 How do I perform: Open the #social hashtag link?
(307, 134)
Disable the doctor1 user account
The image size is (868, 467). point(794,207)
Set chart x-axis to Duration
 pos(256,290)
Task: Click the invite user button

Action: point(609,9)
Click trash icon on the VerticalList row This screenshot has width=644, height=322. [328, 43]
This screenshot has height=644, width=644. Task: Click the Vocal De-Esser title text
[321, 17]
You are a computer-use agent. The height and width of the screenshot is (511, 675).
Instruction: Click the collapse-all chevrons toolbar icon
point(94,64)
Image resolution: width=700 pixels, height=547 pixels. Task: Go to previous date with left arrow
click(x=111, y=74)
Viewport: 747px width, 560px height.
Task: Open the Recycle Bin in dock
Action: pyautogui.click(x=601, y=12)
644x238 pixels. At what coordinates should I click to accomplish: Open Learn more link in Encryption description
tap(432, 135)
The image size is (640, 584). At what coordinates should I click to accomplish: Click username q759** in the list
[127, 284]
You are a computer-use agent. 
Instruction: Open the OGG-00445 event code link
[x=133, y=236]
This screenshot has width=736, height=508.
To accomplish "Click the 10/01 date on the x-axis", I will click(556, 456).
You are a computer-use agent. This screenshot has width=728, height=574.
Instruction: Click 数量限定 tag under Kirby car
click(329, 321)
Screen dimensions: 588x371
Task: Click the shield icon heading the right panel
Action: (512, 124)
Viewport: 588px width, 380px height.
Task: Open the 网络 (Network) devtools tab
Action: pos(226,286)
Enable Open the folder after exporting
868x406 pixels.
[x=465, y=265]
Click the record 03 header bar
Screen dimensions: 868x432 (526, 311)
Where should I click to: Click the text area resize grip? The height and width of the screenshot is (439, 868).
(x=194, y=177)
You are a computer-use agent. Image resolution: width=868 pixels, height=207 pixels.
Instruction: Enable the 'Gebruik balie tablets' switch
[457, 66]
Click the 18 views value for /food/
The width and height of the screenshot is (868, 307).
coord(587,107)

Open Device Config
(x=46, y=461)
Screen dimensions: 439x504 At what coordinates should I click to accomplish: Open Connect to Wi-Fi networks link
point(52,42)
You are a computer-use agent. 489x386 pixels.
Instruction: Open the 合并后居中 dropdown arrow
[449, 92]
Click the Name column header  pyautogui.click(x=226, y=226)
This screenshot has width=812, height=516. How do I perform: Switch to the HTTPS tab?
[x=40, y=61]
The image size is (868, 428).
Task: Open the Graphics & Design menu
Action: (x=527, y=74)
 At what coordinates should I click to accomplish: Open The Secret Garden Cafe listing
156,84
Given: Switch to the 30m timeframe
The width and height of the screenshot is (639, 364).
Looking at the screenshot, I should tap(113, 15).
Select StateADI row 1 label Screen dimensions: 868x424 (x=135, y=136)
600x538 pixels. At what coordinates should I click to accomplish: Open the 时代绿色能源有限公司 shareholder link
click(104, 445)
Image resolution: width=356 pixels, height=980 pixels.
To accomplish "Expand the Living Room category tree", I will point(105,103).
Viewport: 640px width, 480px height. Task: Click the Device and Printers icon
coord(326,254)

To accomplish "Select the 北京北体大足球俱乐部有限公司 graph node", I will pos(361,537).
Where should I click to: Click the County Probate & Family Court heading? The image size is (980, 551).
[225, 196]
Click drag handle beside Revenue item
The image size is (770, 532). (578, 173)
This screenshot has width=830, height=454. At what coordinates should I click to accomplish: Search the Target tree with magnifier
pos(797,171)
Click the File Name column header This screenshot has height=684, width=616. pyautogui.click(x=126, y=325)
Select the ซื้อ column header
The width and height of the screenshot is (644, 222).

--------

Take the lines from the one containing "Click the File" to the last line of the material above and write them out exactly.

◆ ANSWER TO THE PROBLEM
Click the File Name column header This screenshot has height=684, width=616. pyautogui.click(x=126, y=325)
Select the ซื้อ column header
The width and height of the screenshot is (644, 222).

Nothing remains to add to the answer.